Fuites et migrations forcées dans l’Ukraine en guerre à l’époque contemporaine

Thomas Chopard, historien

Le déclenchement de la guerre en Ukraine par l’armée russe a provoqué un exode massif des populations de l’Ukraine vers l’Ouest du pays. Cet épisode tragique s’inscrit dans une histoire longue de guerres et de déplacements forcés des populations du territoire ukrainien.

Ilya Klein, Sans titre, 2022, pein­ture numé­rique. Crédits : Ilya Klein

L’histoire de l’Ukraine à l’époque contem­po­raine est indis­so­ciable de celle des guerres et des violences de masse qui ont laissé une empreinte profonde sur son terri­toire et sa popu­la­tion. Guerres mondiales, guerres civiles et poli­tiques de répres­sion sovié­tiques ont constam­ment redé­fini les fron­tières et ont entraîné de vastes mouve­ments forcés de popu­la­tions avec divers degrés de contrainte, entre fuites, évacua­tions et dépor­ta­tions, qui témoignent des poli­tiques préda­trices des États voisins.

On peine à saisir les ressorts de ces mobi­lités de fuite si l’on ne prend pas en compte l’ampleur des destruc­tions humaines et maté­rielles que les séquences de guerre ont infli­gées à l’Ukraine. La Première Guerre mondiale et la guerre civile qui a suivi la révo­lu­tion ont fait 5,5 millions de morts et de disparus : 3,5 millions entre 1914 et 1917, puis 2 millions entre 1917 et 1921 ; tandis que la Seconde Guerre mondiale a entraîné la mort de plus de 7 millions d’individus sur le terri­toire actuel de l’Ukraine : 1,4 million sous l’uniforme, environ 6 millions de civils dont 1,58 million de Juifs.

L’accès aux archives autre­fois sovié­tiques, le profond renou­vel­le­ment des études sur diffé­rentes séquences de mobi­lité ainsi que la prise en compte de l’Ukraine dans des phéno­mènes plus vastes offrent à présent une vision de la chro­no­logie, de l’ampleur, des trajec­toires et des moda­lités multiples de ces dépla­ce­ments forcés.

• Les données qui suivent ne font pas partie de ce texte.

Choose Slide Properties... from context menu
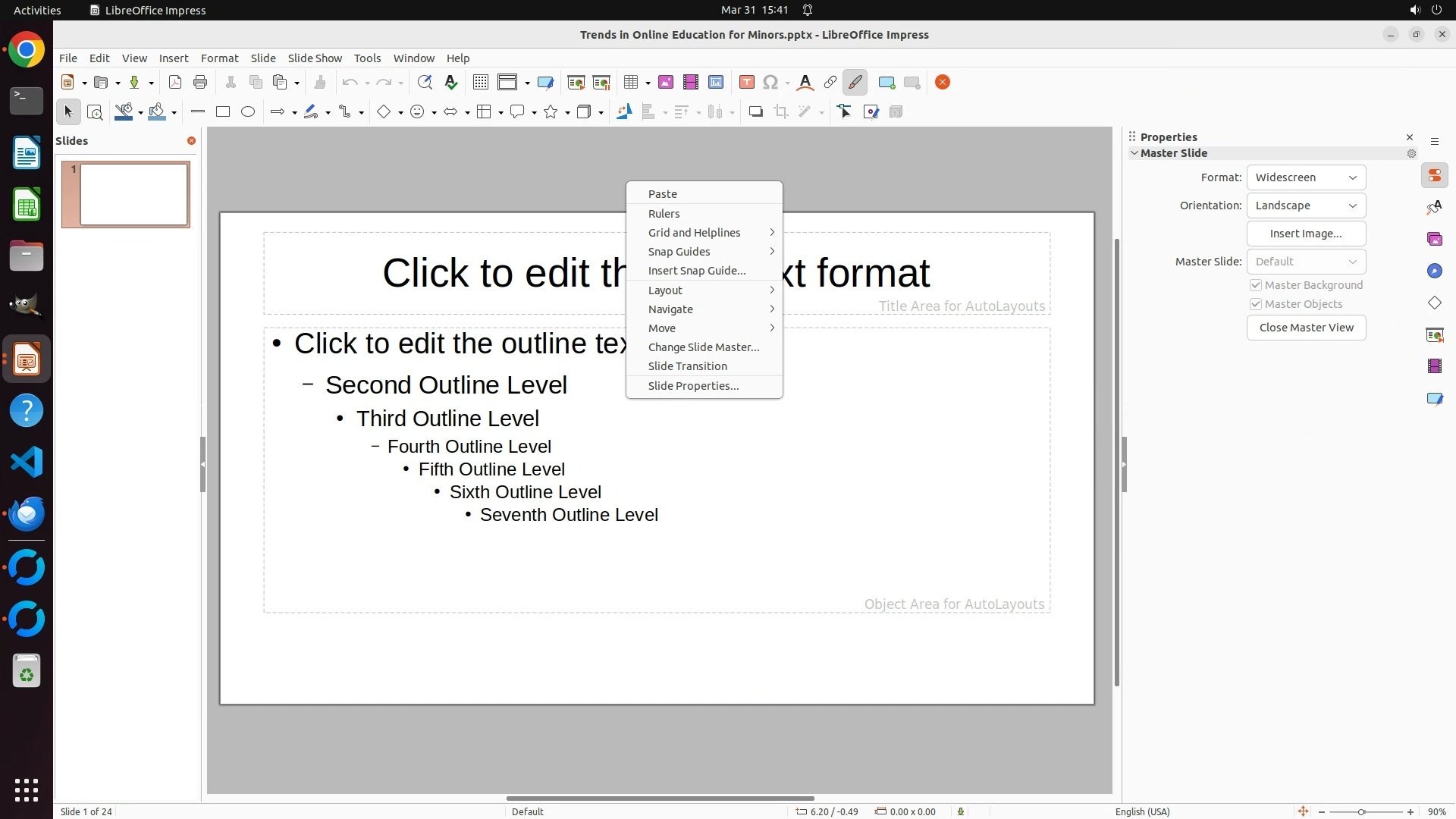 coord(693,386)

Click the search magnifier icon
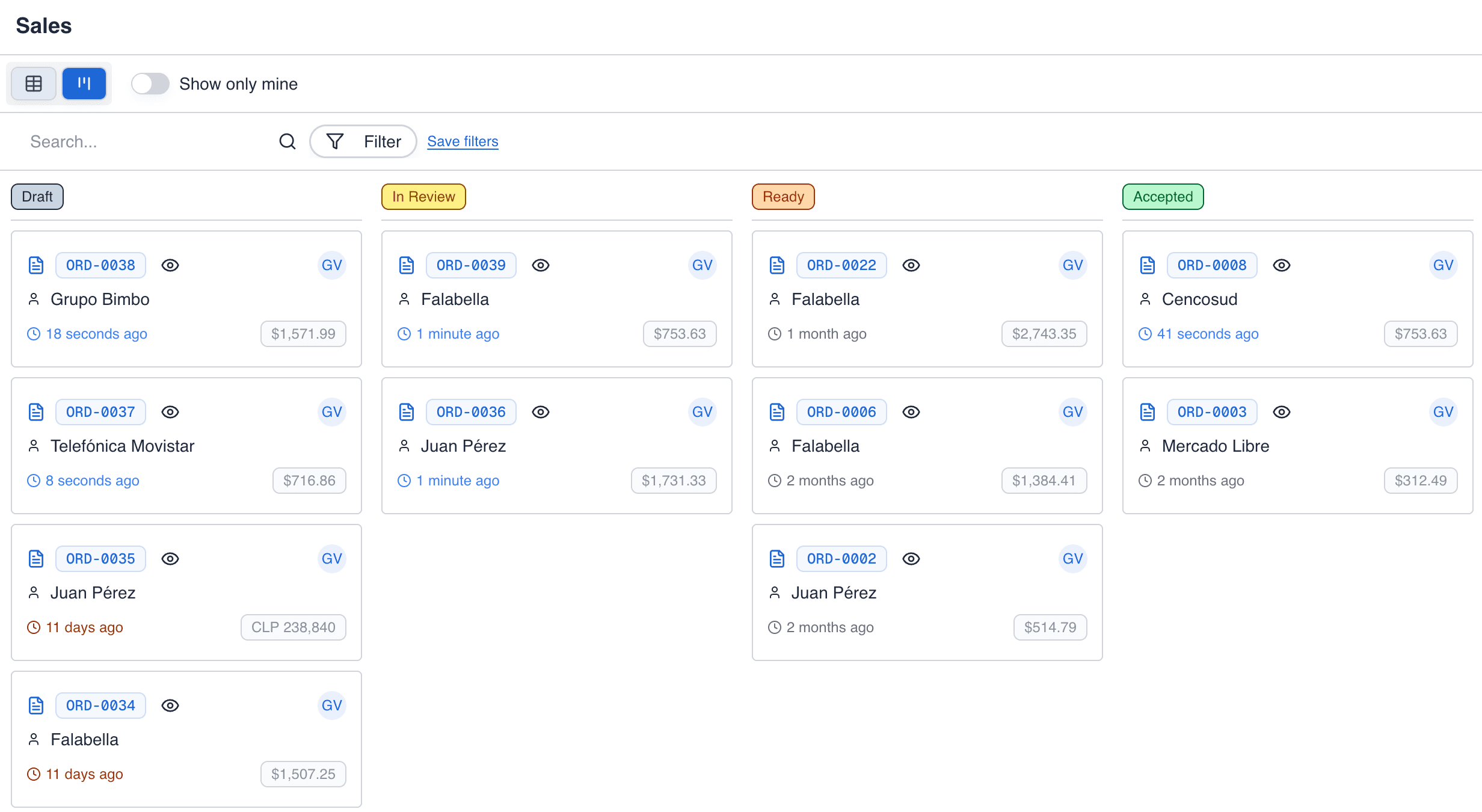coord(287,141)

D’un conflit l’autre : de la Première Guerre mondiale à la guerre civile

Les inva­sions de 1914 et de 1941 entraînent sembla­ble­ment de vastes mouve­ments de fuite vers l’Est, plus ou moins orga­nisés en convois d’évacuation par les auto­rités. Ces dépla­ce­ments s’opèrent dans des condi­tions sani­taires dégra­dées et l’installation est souvent diffi­cile : on loge les réfu­giés où l’on peut, les repas sont frugaux en période de pénurie et les popu­la­tions dépla­cées, parfois stig­ma­ti­sées, ne peuvent géné­ra­le­ment compter que sur leur auto-orga­ni­sa­tion. Ces départs massifs désta­bi­lisent en profon­deur les zones concer­nées et parti­cipent de la poli­tique de terre brûlée décrétée par les auto­rités mili­taires : on brûle les récoltes sur pied, on trans­plante le maté­riel indus­triel et on vide de vastes terri­toires de leurs populations.

Au cours de la Première Guerre mondiale, l’évacuation s’opère d’abord à proxi­mité, vers les régions d’Ukraine centrale et orien­tale, puis vers la Russie centrale pour aboutir parfois dans l’Oural ou en Sibérie. Au total, près de six millions d’individus fuient les combats dans l’empire russe et l’historienne Liubov Zhvanko estime à un million ceux qui ont quitté leur domi­cile en Ukraine. En novembre 1916, les comités d’aide aux réfu­giés dénombrent plus de 760 000 réfu­giés dans les régions ukrai­niennes de l’empire. Ils sont encore près de 850 000 au déclen­che­ment de la révo­lu­tion en 1917. La moitié d’entre eux proviennent de Pologne, de Biélo­russie ou de Lituanie. L’Ukraine est donc autant un terri­toire que l’on quitte qu’un terri­toire d’accueil des réfugiés.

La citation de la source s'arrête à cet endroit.